Task requirements =
Restate word for word every entry that appears below, skipping its pictures.

(Saved entries)
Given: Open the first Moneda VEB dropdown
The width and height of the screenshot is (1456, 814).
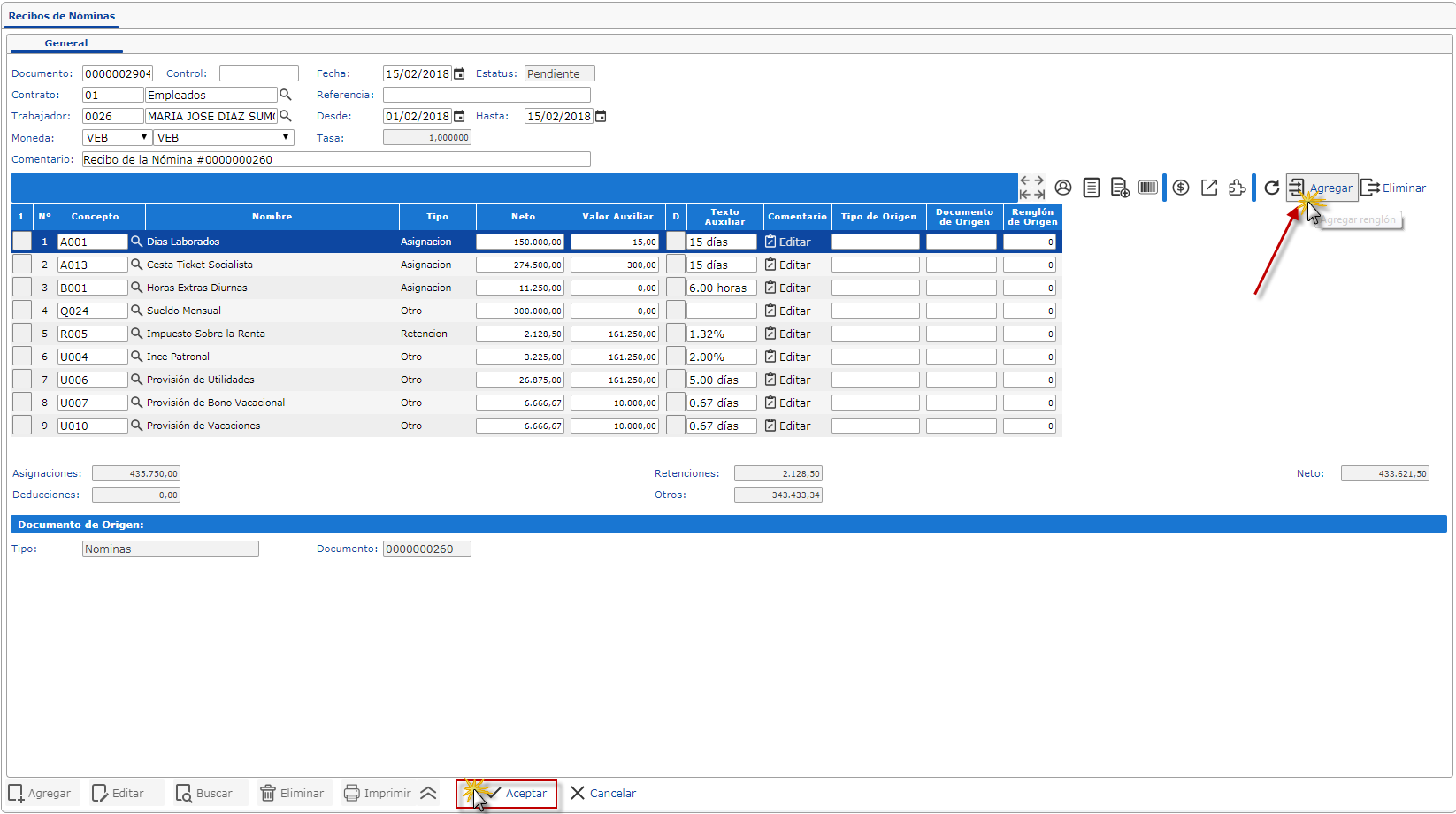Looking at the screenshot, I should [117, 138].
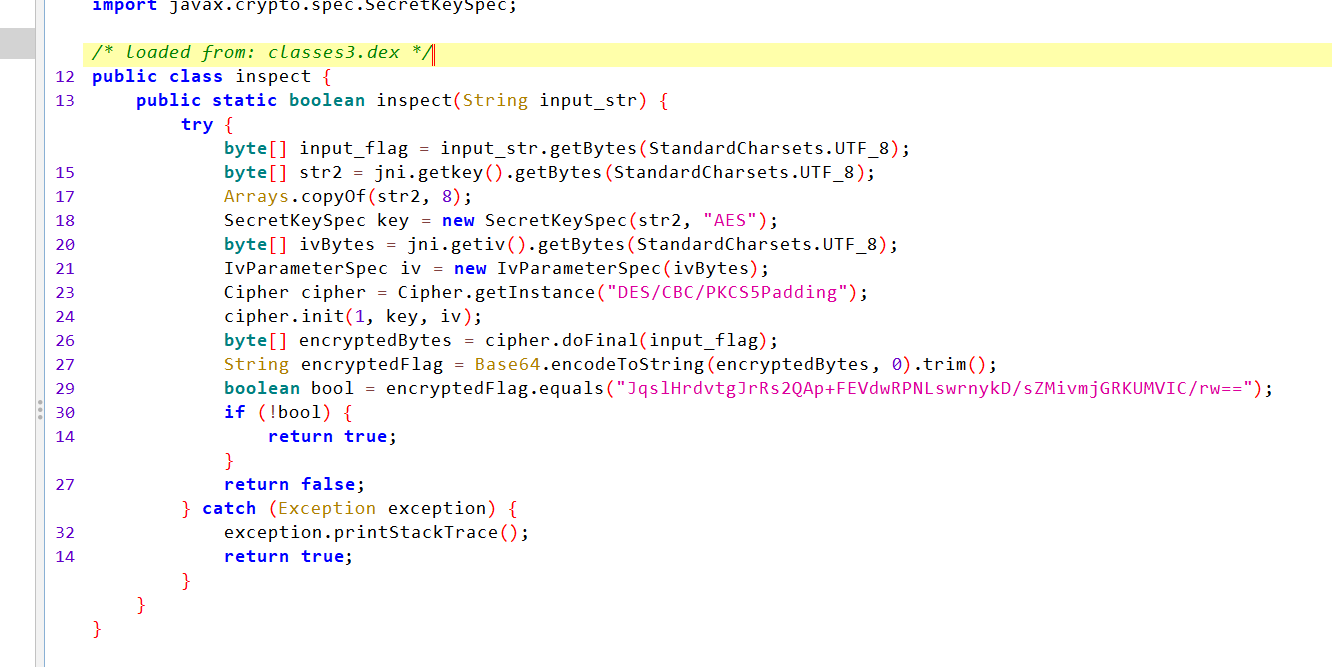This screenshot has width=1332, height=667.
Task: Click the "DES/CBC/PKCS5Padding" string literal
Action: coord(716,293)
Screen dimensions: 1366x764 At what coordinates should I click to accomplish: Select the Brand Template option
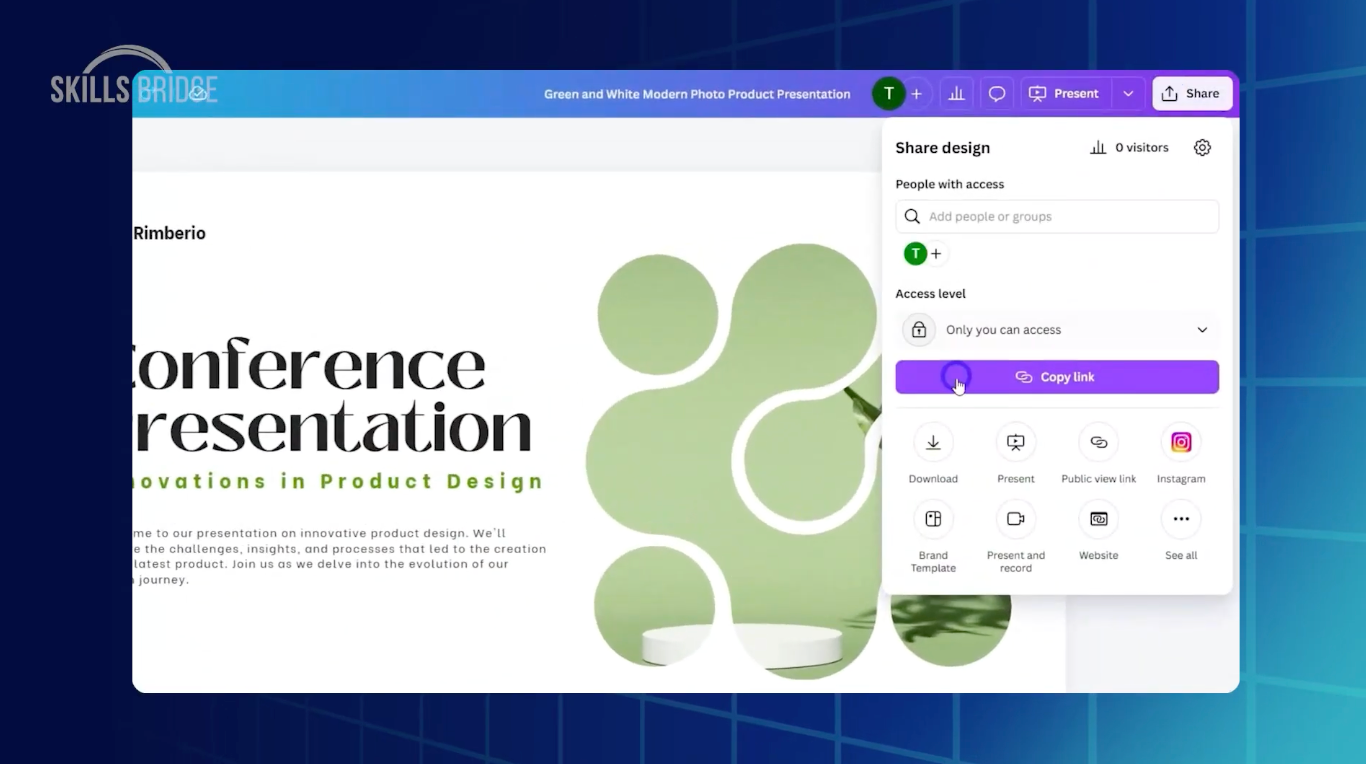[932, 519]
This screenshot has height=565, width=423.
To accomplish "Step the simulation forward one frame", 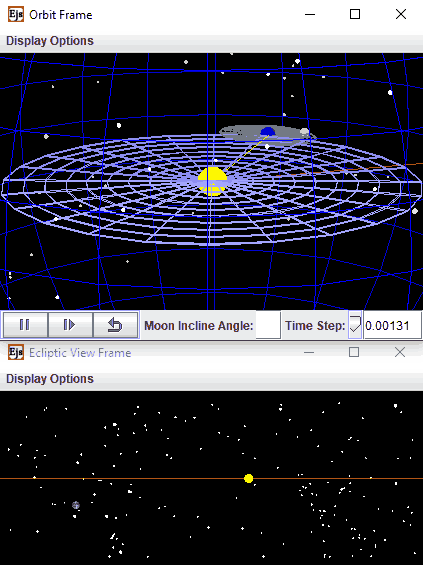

Result for this task =
Given: Open the first Moneda VEB dropdown
The width and height of the screenshot is (1456, 814).
Looking at the screenshot, I should [117, 138].
This screenshot has width=1332, height=667.
Task: Click the "DES/CBC/PKCS5Padding" string literal
Action: coord(716,293)
Screen dimensions: 1366x764 At what coordinates should I click to accomplish: Select the Brand Template option
[932, 519]
This screenshot has height=565, width=423.
To accomplish "Step the simulation forward one frame", 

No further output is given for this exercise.